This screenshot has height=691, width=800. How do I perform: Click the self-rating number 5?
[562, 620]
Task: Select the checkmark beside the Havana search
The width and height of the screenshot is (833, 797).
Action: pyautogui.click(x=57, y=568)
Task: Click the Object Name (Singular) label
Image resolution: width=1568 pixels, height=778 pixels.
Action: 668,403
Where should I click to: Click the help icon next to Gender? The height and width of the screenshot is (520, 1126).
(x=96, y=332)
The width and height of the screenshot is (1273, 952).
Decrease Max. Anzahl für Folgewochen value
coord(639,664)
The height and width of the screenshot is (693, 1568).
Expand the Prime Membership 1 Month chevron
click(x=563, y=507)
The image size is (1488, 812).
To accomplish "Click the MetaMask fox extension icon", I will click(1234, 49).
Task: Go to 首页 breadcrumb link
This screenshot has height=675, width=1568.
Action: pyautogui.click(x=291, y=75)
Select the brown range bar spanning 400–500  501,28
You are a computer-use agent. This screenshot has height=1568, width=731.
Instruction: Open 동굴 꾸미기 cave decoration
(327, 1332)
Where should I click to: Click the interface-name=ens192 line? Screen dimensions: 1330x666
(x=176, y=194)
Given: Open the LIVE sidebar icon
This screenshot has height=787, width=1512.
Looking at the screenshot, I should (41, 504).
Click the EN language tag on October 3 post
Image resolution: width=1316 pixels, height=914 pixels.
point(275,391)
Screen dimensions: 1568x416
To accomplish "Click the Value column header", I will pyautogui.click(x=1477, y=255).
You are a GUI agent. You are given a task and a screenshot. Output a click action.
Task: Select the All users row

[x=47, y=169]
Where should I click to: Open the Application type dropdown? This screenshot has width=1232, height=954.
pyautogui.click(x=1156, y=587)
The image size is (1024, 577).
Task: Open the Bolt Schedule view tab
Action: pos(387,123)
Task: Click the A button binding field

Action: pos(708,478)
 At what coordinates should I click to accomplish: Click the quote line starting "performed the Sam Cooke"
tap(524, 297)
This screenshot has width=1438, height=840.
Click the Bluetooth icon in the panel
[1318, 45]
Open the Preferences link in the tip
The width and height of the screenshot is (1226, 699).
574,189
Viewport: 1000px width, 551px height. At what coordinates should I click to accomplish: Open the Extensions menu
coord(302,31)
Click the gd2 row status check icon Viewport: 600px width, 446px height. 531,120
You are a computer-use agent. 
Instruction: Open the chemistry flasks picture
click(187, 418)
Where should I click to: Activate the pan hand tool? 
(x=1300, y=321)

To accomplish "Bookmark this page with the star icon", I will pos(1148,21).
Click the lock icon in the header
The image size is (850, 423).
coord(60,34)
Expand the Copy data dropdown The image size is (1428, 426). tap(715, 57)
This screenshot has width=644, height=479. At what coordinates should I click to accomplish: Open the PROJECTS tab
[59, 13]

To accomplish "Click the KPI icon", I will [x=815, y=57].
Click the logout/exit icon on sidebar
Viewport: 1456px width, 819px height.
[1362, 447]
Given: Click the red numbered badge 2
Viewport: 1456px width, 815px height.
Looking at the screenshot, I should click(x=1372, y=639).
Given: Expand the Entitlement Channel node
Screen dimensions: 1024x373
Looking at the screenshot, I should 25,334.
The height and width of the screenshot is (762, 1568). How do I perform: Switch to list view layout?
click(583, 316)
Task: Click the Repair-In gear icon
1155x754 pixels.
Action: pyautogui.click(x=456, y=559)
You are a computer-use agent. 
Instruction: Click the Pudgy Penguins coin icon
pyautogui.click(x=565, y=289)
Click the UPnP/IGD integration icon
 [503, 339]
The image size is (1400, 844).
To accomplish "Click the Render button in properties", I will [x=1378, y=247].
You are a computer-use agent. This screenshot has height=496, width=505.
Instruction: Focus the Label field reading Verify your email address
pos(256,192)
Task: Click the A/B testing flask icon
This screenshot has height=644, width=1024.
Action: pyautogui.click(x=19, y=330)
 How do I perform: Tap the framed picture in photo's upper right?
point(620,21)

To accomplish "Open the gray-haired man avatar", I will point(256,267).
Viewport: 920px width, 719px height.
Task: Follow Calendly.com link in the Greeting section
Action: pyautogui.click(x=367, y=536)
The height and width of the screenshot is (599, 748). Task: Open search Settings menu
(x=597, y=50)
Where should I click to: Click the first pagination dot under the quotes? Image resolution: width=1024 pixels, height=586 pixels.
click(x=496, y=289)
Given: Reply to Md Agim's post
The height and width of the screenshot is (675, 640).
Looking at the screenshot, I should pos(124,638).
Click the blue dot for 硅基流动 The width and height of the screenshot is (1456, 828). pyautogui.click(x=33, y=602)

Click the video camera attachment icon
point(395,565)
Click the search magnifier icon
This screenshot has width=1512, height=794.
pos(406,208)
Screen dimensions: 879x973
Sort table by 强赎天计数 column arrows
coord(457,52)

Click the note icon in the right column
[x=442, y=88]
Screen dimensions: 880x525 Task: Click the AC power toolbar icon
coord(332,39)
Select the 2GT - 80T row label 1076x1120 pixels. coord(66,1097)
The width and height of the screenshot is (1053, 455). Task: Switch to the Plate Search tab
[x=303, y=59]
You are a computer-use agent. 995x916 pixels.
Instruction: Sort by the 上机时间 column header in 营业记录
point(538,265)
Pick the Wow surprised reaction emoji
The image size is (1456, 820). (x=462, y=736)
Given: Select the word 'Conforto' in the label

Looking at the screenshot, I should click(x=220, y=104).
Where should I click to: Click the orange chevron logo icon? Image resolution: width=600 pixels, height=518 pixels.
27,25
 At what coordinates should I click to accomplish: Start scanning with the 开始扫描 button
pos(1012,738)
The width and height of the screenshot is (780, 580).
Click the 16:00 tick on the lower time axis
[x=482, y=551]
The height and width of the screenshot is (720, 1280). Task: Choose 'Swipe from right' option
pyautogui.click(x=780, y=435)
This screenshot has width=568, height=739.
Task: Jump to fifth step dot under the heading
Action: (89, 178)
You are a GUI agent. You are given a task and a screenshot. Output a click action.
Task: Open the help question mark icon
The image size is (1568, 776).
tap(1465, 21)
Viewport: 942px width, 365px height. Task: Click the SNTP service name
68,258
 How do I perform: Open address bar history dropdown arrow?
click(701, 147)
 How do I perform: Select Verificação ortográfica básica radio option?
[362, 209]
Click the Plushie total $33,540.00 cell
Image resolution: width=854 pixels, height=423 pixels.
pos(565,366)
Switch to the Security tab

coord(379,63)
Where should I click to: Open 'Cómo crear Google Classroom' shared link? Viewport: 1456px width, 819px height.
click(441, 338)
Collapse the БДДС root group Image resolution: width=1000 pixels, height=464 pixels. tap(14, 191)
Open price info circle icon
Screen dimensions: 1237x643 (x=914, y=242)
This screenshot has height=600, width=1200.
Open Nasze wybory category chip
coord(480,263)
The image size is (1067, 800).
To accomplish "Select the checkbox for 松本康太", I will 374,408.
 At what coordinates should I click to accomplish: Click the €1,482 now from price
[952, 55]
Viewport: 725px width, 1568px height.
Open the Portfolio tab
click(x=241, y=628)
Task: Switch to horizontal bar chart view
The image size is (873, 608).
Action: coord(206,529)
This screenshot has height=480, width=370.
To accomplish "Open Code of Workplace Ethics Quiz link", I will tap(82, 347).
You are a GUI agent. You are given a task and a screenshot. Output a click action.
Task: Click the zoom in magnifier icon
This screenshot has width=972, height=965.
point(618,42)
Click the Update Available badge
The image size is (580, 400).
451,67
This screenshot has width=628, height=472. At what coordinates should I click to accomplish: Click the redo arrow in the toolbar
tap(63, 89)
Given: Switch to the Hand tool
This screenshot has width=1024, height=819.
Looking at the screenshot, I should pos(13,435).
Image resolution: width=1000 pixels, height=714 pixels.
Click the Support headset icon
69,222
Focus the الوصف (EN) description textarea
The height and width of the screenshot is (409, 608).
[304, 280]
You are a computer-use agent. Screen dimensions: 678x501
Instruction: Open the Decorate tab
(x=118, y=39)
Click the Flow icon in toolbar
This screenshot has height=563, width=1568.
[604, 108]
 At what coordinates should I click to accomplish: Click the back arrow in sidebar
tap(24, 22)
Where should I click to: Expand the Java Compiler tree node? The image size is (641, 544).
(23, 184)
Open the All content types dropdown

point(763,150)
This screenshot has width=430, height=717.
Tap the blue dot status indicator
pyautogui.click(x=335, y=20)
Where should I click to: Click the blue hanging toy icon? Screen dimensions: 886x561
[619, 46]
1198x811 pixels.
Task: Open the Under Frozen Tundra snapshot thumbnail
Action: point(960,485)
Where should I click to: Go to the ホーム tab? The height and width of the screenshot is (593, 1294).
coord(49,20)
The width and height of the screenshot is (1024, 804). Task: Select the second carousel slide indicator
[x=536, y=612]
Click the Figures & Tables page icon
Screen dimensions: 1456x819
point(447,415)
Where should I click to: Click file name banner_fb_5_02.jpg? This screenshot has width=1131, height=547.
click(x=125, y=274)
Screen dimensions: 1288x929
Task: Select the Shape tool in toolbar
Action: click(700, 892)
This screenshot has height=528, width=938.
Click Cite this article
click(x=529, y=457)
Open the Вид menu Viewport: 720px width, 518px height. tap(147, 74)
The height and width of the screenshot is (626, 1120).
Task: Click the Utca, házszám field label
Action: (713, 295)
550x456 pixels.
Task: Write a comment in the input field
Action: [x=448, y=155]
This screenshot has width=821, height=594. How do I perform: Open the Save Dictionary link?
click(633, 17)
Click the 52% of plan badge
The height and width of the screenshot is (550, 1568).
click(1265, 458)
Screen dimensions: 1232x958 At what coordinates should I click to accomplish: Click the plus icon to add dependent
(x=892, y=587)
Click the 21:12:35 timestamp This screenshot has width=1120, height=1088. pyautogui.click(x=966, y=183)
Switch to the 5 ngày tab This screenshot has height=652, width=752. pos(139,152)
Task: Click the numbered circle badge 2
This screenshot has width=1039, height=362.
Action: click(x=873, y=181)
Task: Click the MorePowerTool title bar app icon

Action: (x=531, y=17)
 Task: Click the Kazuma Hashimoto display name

* _Exercise description_: What you write must be the entries restated word for word, from the opening line through the one holding "Given: Open the LIVE sidebar icon", with nothing else.

* _Written solution_:
This screenshot has height=691, width=800. How do I perform: Click the self-rating number 5?
[562, 620]
Task: Select the checkmark beside the Havana search
The width and height of the screenshot is (833, 797).
Action: pyautogui.click(x=57, y=568)
Task: Click the Object Name (Singular) label
Image resolution: width=1568 pixels, height=778 pixels.
Action: 668,403
Where should I click to: Click the help icon next to Gender? The height and width of the screenshot is (520, 1126).
(x=96, y=332)
The width and height of the screenshot is (1273, 952).
Decrease Max. Anzahl für Folgewochen value
coord(639,664)
The height and width of the screenshot is (693, 1568).
Expand the Prime Membership 1 Month chevron
click(x=563, y=507)
The image size is (1488, 812).
To accomplish "Click the MetaMask fox extension icon", I will click(1234, 49).
Task: Go to 首页 breadcrumb link
This screenshot has height=675, width=1568.
Action: pyautogui.click(x=291, y=75)
Select the brown range bar spanning 400–500  501,28
You are a computer-use agent. This screenshot has height=1568, width=731.
Instruction: Open 동굴 꾸미기 cave decoration
(327, 1332)
Where should I click to: Click the interface-name=ens192 line? Screen dimensions: 1330x666
(x=176, y=194)
Given: Open the LIVE sidebar icon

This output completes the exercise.